After installing Certbot with the default configuration open up an elevate command prompt and run the following command:

certbot certonly — standalone -d splunk-blog.invictus-ir.com

Change the domain to match your custom domain that you created in your DNS.

Configure Splunk with the new certificate
With the newly created certificate we need to copy the certificate and private key and point Splunk to those files.

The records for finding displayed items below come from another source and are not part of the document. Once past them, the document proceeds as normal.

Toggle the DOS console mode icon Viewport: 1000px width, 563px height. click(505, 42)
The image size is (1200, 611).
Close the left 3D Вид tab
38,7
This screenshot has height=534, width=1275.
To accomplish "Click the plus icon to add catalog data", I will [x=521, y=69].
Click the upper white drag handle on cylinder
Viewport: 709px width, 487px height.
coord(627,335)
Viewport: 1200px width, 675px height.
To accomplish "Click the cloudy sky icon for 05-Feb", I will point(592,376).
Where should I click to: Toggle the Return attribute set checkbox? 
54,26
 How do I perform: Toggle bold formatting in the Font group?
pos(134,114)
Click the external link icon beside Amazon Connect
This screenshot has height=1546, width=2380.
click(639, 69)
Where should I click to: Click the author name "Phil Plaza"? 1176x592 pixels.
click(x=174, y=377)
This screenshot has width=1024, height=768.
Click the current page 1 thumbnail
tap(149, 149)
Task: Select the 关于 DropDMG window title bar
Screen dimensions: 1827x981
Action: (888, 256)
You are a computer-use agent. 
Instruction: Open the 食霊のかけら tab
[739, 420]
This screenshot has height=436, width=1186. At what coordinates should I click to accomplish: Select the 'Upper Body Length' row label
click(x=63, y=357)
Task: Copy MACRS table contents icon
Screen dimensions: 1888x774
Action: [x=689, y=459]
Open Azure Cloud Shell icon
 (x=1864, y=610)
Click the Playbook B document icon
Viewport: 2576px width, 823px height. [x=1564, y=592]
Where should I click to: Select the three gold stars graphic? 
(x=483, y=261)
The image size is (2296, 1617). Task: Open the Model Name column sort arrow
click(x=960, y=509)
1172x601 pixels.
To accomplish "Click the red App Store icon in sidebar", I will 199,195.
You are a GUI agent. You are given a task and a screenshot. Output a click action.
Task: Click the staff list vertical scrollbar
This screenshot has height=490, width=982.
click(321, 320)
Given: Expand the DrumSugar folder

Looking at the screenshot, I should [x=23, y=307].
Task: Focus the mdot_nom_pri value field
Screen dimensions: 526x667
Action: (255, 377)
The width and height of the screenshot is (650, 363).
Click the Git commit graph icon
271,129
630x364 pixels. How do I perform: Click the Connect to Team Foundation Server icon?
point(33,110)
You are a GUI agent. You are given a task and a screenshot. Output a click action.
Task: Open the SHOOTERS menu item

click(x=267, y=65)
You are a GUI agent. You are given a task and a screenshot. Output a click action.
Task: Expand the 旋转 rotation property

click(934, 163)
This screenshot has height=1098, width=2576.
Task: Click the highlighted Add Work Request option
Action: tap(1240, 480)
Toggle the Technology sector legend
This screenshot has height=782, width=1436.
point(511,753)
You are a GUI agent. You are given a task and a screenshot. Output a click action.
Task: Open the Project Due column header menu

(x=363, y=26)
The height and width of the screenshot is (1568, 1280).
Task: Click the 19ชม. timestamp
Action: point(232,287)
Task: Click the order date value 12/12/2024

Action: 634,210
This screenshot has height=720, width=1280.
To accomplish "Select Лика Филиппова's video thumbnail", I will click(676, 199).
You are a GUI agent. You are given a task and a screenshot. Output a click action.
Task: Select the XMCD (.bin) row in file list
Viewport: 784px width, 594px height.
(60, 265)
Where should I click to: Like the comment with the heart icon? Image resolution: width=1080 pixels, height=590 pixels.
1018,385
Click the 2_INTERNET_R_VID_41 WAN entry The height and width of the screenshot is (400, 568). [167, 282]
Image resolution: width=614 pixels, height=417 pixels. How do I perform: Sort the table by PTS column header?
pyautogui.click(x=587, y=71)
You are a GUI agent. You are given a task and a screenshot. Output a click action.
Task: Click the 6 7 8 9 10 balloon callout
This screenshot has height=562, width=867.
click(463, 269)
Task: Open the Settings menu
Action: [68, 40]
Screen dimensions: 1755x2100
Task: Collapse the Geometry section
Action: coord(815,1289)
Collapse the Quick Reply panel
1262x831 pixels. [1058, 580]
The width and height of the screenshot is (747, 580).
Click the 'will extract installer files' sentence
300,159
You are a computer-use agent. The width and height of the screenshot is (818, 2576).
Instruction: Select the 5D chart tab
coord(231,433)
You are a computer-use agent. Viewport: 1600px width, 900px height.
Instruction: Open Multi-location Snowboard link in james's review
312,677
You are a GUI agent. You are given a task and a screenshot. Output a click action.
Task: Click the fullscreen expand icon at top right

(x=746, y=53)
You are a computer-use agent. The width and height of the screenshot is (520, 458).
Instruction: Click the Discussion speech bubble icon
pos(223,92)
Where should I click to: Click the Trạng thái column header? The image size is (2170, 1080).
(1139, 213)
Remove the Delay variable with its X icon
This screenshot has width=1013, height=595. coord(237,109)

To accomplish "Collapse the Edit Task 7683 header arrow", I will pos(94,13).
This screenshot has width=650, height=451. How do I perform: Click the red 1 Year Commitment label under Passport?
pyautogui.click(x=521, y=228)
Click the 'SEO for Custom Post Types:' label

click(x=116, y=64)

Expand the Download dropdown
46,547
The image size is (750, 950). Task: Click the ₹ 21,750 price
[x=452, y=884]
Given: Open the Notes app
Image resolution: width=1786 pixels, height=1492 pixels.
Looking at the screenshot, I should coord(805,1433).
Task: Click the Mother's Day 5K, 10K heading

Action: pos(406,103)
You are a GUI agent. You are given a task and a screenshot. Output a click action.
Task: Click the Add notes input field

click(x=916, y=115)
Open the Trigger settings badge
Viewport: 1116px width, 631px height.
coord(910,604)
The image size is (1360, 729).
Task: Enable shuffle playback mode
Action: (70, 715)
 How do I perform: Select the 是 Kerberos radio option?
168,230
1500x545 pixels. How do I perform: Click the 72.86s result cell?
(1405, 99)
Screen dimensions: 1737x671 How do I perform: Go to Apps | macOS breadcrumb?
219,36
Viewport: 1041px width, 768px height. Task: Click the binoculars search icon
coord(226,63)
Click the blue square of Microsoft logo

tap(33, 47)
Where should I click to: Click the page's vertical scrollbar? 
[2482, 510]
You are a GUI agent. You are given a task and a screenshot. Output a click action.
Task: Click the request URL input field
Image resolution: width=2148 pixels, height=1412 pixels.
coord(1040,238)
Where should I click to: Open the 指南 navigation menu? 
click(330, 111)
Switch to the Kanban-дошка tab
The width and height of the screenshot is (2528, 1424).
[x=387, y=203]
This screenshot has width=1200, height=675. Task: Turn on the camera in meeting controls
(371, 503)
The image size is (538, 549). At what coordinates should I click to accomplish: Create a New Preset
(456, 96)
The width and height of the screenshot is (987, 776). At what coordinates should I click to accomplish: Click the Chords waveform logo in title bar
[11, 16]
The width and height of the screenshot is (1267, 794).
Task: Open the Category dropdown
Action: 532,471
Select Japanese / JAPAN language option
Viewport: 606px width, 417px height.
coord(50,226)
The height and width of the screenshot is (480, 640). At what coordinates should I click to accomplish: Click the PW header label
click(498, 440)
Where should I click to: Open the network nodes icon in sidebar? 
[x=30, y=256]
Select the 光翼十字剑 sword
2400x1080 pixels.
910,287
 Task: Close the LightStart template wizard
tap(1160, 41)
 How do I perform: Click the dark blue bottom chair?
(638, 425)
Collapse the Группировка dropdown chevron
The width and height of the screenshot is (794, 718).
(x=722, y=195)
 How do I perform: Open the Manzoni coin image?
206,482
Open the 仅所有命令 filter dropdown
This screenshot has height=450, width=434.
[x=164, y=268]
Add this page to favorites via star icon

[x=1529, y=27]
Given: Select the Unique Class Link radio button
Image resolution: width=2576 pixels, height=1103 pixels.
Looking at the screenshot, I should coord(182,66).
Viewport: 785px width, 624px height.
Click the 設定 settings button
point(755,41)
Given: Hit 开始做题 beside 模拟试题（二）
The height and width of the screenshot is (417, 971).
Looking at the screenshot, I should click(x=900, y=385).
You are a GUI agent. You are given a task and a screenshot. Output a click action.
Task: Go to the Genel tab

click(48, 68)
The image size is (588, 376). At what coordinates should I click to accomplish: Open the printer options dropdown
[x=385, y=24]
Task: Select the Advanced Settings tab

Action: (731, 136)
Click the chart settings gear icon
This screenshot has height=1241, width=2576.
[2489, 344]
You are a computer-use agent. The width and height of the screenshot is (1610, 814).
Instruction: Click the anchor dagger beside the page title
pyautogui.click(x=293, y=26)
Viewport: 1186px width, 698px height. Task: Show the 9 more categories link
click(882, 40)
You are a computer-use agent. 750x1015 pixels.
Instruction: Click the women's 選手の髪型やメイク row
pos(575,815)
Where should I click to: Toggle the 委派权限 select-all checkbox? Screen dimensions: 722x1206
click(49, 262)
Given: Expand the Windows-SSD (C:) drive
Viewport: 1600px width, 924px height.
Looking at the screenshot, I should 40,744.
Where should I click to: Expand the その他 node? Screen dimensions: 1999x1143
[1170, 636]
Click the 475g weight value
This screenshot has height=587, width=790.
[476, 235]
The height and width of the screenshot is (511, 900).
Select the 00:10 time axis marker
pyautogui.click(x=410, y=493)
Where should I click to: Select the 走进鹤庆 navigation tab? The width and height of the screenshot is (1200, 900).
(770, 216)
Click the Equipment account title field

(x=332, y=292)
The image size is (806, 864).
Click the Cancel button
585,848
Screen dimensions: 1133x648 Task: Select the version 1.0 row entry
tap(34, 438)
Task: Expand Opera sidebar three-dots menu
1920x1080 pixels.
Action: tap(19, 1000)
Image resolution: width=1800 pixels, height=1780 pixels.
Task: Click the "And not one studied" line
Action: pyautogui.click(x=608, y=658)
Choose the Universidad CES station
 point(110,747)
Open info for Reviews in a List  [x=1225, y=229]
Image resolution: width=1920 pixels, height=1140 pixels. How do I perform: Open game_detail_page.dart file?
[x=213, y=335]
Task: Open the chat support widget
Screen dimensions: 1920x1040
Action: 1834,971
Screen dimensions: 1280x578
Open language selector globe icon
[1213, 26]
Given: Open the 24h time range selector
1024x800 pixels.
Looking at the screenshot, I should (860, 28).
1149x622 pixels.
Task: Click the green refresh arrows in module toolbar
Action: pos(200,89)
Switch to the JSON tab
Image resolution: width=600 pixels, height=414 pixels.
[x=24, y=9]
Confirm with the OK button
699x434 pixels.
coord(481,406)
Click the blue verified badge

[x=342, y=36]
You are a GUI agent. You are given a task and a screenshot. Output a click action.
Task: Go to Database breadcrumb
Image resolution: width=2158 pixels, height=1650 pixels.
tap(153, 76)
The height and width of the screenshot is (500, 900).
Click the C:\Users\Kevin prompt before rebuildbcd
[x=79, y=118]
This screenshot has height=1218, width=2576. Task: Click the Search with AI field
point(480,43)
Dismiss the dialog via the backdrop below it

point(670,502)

  • Create a new directory to store the files
mkdir “C:\Program Files\Splunk\etc\auth\splunk-blog”
  • Copy the certificate and private key from the Certbot directory to the new directory.
copy C:\Certbot\live\splunk-blog.invictus-ir.com\fullchain.pem “C:\Program Files\Splunk\etc\auth\splunk-blog\”
copy C:\Certbot\live\splunk-blog.invictus-ir.com\privkey.pem “C:\Program Files\Splunk\etc\auth\splunk-blog\”
  • Next we configure Splunk to use these files, create the following file in “C:\Program Files\Splunk\etc\system\local\web.conf”
  • Add the following information to the web.conf file
[settings]
enableSplunkWebSSL = 1
privKeyPath = C:\Program Files\Splunk\etc\auth\splunk-blog/privkey.pem
caCertPath = C:\Program Files\Splunk\etc\auth\splunk-blog/fullchain.pem
  • Restart Splunk and look at this…

Conclusion

We hope you find this useful and before you start to scream, but what about Docker!! Working with Docker and external file locations containing evidence can be a pain. Also if you want to run it on a more continuous base a virtual server might be more suitable. Not too mention that with this setup you can easily add more resources to increase performance.